Low-Dose Perioperative Corticosteroids Can Be Administered Without Additional Morbidity in Patients Undergoing Bilateral Total Knee Replacement: A Retrospective Follow-up Study of a Randomized Controlled Trial

Alexander S McLawhorn, Lazaros A Poultsides, Vasileios I Sakellariou, Kyle N Kunze, Kara G Fields, Kethy Jules-Elysée, Thomas P Sculco, Alexander S McLawhorn, Lazaros A Poultsides, Vasileios I Sakellariou, Kyle N Kunze, Kara G Fields, Kethy Jules-Elysée, Thomas P Sculco

Abstract

Background: Short-term benefits of perioperative corticosteroid injections (CSIs) for bilateral total knee replacement (BTKR) include suppressed inflammation, improved knee motion, and reduced pain. Very little is known about the long-term benefits, complications, and safety of corticosteroids administered in the perioperative period. Purpose: We sought to compare 3-year follow-up outcomes of BTKR patients who received perioperative CSI with those who received placebo. We hypothesized that there would be no statistically significant differences in functional outcomes or adverse events based on whether or not CSIs were administered in the perioperative period. Methods: We conducted a retrospective review of chart and registry data of BTKR patients from a prior randomized controlled trial to compare outcomes in patients who received hydrocortisone vs placebo injections after BTKR (ClinicalTrials.gov: NCT01399268 and NCT01815918). Outcomes were compared at 6 and 12 weeks and at 1, 2, and 3 years. The Knee Injury and Osteoarthritis Outcome Scores (KOOS) and Western Ontario and McMaster Universities Osteoarthritis Index (WOMAC) were used to evaluate clinical outcomes. Cochran-Mantel-Haenszel tests were used to compare the risk of complications between treatments after adjustment for trial. When possible, summary relative risk estimates were calculated using the Mantel-Haenszel method. Results: No BTKR patients in the treatment group developed an infection. The risk of complications did not increase in patients who received CSI compared with those who received placebo. Patients in the CSI group experienced greater reductions in pain and stiffness, though these results were not statistically significant. There were no statistically significant differences in the KOOS-Symptoms, KOOS-Activities of Daily Living, KOOS-Sports, KOOS-Quality of Life, or WOMAC Function scores. Conclusions: Low-dose corticosteroids can be administered in selected patients who undergo BTKR without increasing the risk of adverse events. At 3-year follow-up, administration of low-dose corticosteroids did not result in superior clinical outcomes scores when compared with placebo.

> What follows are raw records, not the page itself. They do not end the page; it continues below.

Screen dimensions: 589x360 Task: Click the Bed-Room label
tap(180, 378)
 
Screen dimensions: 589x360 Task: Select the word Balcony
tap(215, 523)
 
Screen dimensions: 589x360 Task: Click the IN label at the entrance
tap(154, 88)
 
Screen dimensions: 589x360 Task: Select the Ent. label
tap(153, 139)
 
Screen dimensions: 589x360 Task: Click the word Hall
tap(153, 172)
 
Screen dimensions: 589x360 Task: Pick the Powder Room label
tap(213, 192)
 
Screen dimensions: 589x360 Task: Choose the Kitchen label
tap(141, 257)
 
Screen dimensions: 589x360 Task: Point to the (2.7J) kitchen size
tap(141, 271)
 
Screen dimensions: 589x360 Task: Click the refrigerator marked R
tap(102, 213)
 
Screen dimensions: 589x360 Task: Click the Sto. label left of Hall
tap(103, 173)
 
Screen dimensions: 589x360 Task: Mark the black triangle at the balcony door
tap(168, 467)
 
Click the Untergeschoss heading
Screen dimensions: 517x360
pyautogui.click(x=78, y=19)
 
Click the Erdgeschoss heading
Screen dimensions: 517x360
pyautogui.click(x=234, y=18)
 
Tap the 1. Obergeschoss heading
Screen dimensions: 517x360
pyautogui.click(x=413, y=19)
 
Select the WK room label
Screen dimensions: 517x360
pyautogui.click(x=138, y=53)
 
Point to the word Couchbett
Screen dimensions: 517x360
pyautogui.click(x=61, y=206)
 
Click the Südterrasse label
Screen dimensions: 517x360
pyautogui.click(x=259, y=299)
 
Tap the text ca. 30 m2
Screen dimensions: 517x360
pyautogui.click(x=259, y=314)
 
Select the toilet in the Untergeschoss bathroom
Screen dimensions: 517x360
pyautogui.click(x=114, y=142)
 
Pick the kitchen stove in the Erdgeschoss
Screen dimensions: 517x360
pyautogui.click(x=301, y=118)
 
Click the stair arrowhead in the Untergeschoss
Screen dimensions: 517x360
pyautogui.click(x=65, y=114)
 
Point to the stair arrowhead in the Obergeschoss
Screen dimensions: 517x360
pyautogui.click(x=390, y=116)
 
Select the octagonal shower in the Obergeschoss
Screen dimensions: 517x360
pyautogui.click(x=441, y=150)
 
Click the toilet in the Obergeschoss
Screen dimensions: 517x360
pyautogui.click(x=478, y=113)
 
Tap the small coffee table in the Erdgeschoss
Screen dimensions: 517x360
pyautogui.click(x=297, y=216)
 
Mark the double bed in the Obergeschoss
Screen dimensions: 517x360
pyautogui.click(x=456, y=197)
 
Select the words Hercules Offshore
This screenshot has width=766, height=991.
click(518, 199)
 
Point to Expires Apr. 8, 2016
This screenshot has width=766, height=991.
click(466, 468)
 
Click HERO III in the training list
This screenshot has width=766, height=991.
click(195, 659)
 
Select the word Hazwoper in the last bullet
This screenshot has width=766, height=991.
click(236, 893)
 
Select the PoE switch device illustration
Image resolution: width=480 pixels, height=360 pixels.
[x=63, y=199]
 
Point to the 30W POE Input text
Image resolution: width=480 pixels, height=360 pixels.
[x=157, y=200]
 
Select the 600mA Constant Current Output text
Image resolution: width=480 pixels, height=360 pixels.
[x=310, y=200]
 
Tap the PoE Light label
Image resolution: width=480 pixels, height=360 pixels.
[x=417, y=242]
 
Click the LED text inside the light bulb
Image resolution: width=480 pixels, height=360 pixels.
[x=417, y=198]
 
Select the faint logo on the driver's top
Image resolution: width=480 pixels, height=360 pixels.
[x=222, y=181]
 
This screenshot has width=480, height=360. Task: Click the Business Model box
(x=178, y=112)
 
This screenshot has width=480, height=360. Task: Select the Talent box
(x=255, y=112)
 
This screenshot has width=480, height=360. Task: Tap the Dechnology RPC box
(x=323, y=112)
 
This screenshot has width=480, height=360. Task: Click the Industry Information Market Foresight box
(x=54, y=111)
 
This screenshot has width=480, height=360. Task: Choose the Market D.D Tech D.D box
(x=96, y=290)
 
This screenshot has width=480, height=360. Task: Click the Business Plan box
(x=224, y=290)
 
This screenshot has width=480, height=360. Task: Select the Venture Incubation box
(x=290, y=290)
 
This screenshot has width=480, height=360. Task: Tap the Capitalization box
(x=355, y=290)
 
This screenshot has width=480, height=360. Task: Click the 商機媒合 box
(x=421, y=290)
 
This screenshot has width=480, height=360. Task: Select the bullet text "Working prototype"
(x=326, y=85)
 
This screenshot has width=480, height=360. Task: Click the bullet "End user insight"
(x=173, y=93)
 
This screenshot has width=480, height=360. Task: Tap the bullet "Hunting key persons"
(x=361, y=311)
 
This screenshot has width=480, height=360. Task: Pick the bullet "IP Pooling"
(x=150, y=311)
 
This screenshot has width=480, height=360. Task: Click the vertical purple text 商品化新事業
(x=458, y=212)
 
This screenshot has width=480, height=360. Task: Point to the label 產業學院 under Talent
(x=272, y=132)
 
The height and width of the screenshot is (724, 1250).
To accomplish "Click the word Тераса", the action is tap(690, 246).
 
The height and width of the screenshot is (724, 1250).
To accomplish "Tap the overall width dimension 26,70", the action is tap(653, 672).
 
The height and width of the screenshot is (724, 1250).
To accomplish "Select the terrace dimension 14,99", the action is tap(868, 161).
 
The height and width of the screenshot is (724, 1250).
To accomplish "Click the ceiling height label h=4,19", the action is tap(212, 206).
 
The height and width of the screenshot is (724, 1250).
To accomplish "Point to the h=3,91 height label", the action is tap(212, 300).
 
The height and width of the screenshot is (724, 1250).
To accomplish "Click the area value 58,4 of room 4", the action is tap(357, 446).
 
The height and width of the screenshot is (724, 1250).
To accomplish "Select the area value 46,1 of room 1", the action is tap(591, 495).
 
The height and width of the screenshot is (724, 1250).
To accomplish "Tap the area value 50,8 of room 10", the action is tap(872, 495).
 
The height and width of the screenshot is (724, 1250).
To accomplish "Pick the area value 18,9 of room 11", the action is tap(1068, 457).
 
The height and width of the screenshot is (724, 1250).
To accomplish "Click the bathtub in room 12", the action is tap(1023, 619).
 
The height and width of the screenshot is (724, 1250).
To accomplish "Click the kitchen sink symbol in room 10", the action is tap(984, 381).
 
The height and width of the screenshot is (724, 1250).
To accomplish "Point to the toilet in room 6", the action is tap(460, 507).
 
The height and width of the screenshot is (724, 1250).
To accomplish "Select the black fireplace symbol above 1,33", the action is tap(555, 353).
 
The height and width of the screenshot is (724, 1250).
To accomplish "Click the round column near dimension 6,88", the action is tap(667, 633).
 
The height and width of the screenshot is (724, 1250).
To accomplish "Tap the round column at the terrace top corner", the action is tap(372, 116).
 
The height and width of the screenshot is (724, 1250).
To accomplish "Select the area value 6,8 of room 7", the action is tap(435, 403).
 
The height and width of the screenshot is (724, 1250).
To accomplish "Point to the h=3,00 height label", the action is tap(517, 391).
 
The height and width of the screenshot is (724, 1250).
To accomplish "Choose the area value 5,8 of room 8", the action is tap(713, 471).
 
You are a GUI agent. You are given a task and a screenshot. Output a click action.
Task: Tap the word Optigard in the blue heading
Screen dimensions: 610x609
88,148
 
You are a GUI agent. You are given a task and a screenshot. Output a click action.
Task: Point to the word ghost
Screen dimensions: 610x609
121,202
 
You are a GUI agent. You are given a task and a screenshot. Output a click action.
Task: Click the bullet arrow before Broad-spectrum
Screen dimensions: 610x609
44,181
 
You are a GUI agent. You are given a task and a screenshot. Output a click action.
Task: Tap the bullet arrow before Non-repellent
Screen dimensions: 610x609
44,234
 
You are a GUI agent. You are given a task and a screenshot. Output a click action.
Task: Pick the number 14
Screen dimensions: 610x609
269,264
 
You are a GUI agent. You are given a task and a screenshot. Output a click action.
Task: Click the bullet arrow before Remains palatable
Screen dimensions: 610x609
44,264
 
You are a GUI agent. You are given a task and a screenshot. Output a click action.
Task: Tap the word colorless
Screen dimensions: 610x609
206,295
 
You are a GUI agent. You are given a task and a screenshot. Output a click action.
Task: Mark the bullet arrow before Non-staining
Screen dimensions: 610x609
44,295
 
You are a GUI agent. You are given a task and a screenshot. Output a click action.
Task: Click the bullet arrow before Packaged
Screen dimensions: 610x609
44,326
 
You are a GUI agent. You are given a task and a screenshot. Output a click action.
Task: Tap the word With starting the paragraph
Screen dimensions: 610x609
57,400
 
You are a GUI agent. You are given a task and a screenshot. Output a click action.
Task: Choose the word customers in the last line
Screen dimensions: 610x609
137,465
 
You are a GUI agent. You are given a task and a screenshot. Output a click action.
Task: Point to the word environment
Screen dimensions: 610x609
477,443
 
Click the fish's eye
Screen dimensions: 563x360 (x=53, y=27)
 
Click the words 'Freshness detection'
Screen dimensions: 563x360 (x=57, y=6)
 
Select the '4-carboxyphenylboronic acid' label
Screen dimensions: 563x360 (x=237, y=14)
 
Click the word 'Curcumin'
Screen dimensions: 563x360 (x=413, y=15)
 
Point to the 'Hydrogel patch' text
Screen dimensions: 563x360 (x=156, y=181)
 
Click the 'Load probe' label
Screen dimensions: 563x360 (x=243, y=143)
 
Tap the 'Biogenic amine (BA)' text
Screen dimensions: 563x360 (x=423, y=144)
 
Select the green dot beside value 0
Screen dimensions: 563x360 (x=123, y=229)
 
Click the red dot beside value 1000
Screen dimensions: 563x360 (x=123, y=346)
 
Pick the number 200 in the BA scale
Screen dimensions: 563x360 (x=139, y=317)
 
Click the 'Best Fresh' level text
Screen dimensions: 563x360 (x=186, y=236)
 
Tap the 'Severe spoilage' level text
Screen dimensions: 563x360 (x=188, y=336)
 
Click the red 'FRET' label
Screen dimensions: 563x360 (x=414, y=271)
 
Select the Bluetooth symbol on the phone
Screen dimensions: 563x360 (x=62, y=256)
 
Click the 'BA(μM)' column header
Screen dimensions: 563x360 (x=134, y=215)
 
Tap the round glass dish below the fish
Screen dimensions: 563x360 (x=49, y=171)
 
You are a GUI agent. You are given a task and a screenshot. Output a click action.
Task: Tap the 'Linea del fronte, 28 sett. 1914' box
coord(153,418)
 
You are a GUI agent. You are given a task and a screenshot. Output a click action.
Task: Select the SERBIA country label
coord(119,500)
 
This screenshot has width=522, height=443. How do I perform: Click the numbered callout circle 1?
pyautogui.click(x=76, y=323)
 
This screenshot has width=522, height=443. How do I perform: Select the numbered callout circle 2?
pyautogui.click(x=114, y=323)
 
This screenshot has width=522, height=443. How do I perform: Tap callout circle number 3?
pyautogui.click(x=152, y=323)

Keywords: bilateral total knee arthroplasty; corticosteroids; inflammation mediators; perioperative care; postoperative complications.

Conflict of interest statement

Declaration of Conflicting Interests: The author(s) declared the following potential conflicts of interest with respect to the research, authorship, and/or publication of this article: Alexander S. McLawhorn, MD, MBA; Lazaros A. Poultsides, MD, PhD; Vasileios I. Sakellariou, MD, PhD; Kyle N. Kunze, MD; Kara G. Fields, MS; and Kethy Jules-Elysée, MD, declare they have no conflicts of interest. Thomas P. Sculco, MD, reports personal fees from Exactech, outside the submitted work.

© The Author(s) 2021.

Figures

Fig. 1.
Fig. 1.
Estimates of treatment effect size (relative risk) are summarized in this forest plot. The point effect estimate for relative risk from each study is presented as a square, and the 95% confidence interval is depicted as a horizontal line. The diamond represents the summary effect estimate for common relative risk, and the diamond’s width represents the CI for the estimate. Estimates to the left of the vertical dashed line favor perioperative steroids and estimates to the right of the dashed vertical line favor placebo. Outcomes without an associated plot had incalculable relative risks because of sample size and/or frequency of the outcome. “A” refers to trial A, and “B” refers to trial B. CI confidence interval, MUA manipulation under anesthesia, DVT deep vein thrombosis, PE pulmonary embolism.